No Proof for the Neural Network Inside

Safety-critical systems increasingly embed machine learning components — neural network perception in autonomous vehicles, ML-based anomaly detection in medical devices, learned control policies in robotic surgery. Traditional formal verification can prove that deterministic software meets its specification, but these methods assume that system behavior can be fully characterized by logical rules. ML components violate this assumption fundamentally: they are statistical approximations whose behavior is defined by billions of learned parameters rather than explicit logic, they can produce different outputs for imperceptibly different inputs (adversarial vulnerability), and their decision boundaries cannot be enumerated or inspected. No verification methodology can currently provide end-to-end safety guarantees for systems that include both formally specified software and learned ML components.

The FAA requires software certification (DO-178C) for all avionics systems, and automotive safety standards (ISO 26262) require hazard analysis through the full development lifecycle. As ML becomes essential for perception, prediction, and decision-making in these safety-critical domains, the inability to formally verify ML components creates a regulatory bottleneck: manufacturers cannot certify systems they cannot verify, and regulators cannot approve systems without certification. The US Department of Defense's push for autonomous systems, FDA's evolving framework for AI-enabled medical devices, and NHTSA's approach to autonomous vehicle approval all depend on solving this verification gap.

Robustness verification tools (e.g., CROWN, alpha-beta-CROWN) can verify that a neural network's output doesn't change within an epsilon-ball around a given input, but this local robustness says nothing about global safety properties and is computationally intractable for large networks (verification time scales exponentially with network depth). Abstract interpretation techniques can over-approximate neural network behavior but produce bounds so loose that meaningful safety properties cannot be proved. Testing-based validation (millions of simulated miles, metamorphic testing) provides statistical confidence but not formal guarantees — an important distinction when human lives are at stake. Runtime monitoring (simplex architecture, runtime assurance) can override unsafe ML outputs with verified fallback controllers, but this approach degrades system performance and doesn't verify the ML component itself. Neurosymbolic approaches that combine neural perception with symbolic reasoning are promising but lack mature verification theories for the interface between learned and symbolic representations.
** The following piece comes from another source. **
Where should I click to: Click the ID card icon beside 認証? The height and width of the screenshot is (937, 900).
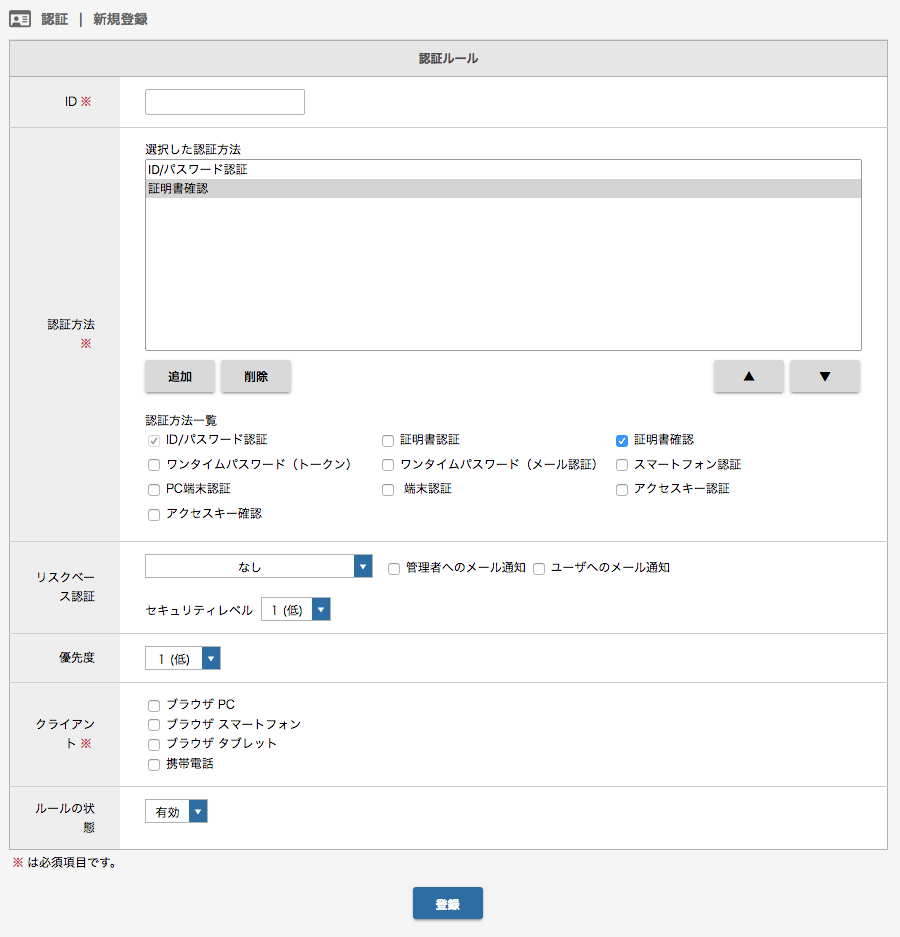pyautogui.click(x=20, y=19)
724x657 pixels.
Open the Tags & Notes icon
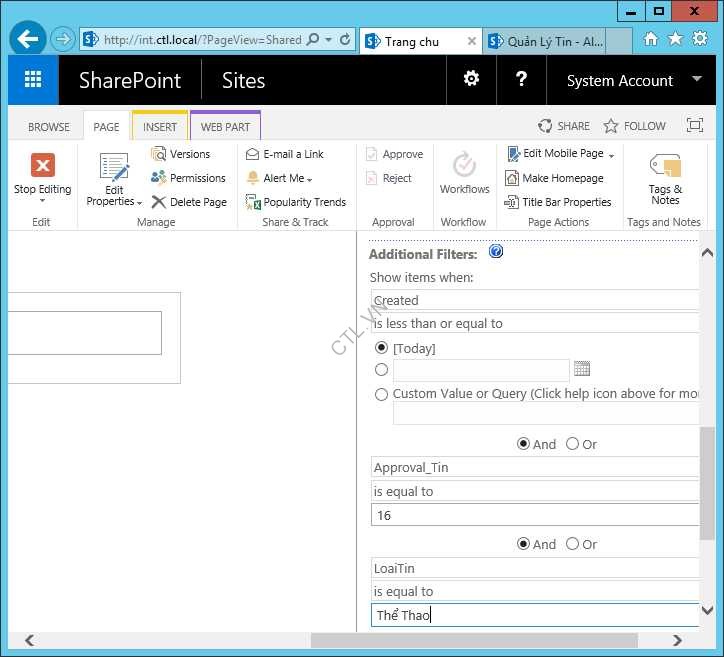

New formal frameworks that can express and verify probabilistic safety specifications (e.g., "collision probability < 10^-9 per hour") rather than binary correctness, bridging the gap between deterministic formal methods and stochastic ML behavior. Compositional verification approaches that verify the ML component's contract (input-output specification) independently of the system, then verify the system against that contract — if the contract formalism is rich enough to capture ML behavior. Advances in interpretable or inherently verifiable ML architectures that constrain learned representations to be amenable to formal analysis without sacrificing performance.

A student team could implement a runtime assurance framework (simplex architecture) for a small ML-controlled system (e.g., an RL-controlled drone in simulation), comparing system performance with and without the verified safety monitor and measuring how often the monitor intervenes. Alternatively, a team could benchmark existing neural network verification tools (CROWN, Marabou, NNV) on a realistic perception pipeline, documenting the gap between what can be verified and what safety certification requires. Relevant disciplines include computer science (formal methods, ML), systems engineering, and aerospace/automotive engineering.